Esercizi -
a: Perché l'articolo sul concerto di Santa Cecilia definisce un ritorno la presenza di Juraj Valčuha e di Francesco Piemontesi?
b: Nell'articolo sul concerto di Santa Cecilia, quanti bis concede Piemontesi dopo gli applausi, e di quale compositore?
c: Quali direttori d'orchestra cita per nome l'articolo sul concerto di Santa Cecilia tra quelli da cui Francesco Piemontesi è stato diretto?

Santa Cecilia. Armonie contro la guerra

Articolo di: 
Livia Bidoli
Piemontesi e Valcuha

Con il nuovo direttore musicale britannico Daniel Harding appena confermato dal 2024, l'ultimo concerto di Santa Cecilia è dedicato al binomio Guerra e pace. Il primo concerto sinfonico del mese di marzo in programma dal 2 al 4 marzo nell'Auditorium Parco della Musica Ennio Morricone, ha visto due graditi ritorni sul palco della sala Santa Cecilia: il direttore slovacco Juraj Valčuha, che qui ha debuttato nel 2011, e il pianista svizzero Francesco Piemontesi, già ospite nel 2018 ed in seguito esibitosi anche in tournée a Mosca e in Svizzera con l’orchestra ceciliana diretta da Pappano. In programma il Concerto per pianoforte n. 2 di Franz Liszt e la monumentale Sinfonia n.8 di Dimitrij Šostakovič.

Il concerto si apre come su una fantasticheria: in fondo le armonie perlate del Secondo concerto per pianoforte ed orchestra in la maggiore di Franz Liszt, che si aprono su un Adagio sostenuto assai sono alchimie romantico-eroiche tutte ispirate dall'onirismo desueto di chi ha fatto a lungo il Wanderer in pélerinage. Francesco Piemontesi, bello, giovane, forse eroico anche lui (un carattere innato della giovinezza), pienamente interpreta in ossequio imponente all'Orchestra di Santa Cecilia con dinamismo trascinante, diretto dallo slovacco Juraj Valčuha perfettamente a suo agio ed affiatato con la prima parte solista. Lunghi applausi lo richiamano sul palco, cui generosamente attende con ben due bis chopiniani.

Amante del periodo romantico in primis, Francesco Piemontesi ha pubblicato un CD intitolato "Schubert Last Piano Sonatas" per Pentatone e si è "allenato" con le migliori orchestre del mondo su Brahms, Liszt, Dvořák, Ravel, Debussy, Bartók: dalla London Philharmonic Orchestra Deutsches Symphonie-Orchester Berlin, la Budapest Festival Orchestra, la Finnish Radio Symphony Orchestra, la Gürzenic-Orchester, la Philharmonia Zürich, i Wiener Symphoniker fino al debutto con i Berliner Philharmoniker. E' stato diretto da Daniel Harding come da Yuri Temirkanov e Antonio Pappano, Manfred Honeck, Marek Janowski, Neeme Järvi e molti altri.

Dati forniti -

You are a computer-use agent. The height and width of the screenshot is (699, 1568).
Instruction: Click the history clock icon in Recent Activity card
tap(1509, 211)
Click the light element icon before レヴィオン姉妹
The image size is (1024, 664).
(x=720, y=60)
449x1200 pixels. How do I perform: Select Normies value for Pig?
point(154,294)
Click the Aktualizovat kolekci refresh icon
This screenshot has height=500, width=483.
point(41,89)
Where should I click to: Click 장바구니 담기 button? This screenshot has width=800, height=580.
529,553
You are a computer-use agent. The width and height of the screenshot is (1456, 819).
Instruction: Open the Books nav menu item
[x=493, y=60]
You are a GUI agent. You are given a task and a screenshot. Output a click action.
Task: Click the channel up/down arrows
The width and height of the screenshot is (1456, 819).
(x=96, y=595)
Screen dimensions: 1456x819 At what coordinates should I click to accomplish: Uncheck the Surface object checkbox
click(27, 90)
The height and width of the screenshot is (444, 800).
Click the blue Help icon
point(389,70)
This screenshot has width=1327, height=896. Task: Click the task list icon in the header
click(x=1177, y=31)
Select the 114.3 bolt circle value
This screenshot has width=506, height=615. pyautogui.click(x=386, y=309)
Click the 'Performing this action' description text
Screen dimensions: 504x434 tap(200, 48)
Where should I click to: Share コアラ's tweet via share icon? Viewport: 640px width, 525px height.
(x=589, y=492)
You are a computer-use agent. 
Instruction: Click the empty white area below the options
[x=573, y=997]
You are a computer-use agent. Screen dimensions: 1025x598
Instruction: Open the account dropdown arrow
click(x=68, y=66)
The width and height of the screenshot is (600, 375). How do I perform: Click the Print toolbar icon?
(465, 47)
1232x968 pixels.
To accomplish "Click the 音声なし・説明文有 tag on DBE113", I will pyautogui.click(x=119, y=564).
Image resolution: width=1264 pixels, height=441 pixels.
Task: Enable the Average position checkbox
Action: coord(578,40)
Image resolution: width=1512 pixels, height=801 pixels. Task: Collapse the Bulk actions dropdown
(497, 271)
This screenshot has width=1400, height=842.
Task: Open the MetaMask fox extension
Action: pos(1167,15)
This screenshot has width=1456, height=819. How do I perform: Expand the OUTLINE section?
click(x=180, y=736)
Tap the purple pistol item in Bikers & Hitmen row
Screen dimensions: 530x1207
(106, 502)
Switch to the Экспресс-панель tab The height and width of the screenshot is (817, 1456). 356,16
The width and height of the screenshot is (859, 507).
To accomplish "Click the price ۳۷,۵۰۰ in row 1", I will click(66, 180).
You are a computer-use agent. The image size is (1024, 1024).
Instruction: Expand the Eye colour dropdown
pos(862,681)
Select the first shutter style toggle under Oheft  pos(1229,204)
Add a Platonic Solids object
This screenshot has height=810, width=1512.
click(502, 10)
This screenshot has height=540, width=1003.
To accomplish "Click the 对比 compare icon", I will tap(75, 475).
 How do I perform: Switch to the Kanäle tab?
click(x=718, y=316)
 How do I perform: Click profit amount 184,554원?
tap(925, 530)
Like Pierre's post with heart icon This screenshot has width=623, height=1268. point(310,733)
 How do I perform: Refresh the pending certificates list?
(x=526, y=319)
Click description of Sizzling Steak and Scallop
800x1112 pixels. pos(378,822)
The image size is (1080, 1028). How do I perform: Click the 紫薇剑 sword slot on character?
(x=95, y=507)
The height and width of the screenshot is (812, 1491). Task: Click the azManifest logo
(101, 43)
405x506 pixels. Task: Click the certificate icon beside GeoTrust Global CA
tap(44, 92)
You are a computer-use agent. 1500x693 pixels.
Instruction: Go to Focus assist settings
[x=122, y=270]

Soluzioni -
a: Perché entrambi erano già stati sul palco di Santa Cecilia: il direttore Juraj Valčuha vi aveva debuttato nel 2011, mentre il pianista Francesco Piemontesi vi era stato ospite nel 2018.

b: Due bis, di Chopin.

c: Daniel Harding, Yuri Temirkanov, Antonio Pappano, Manfred Honeck, Marek Janowski, Neeme Järvi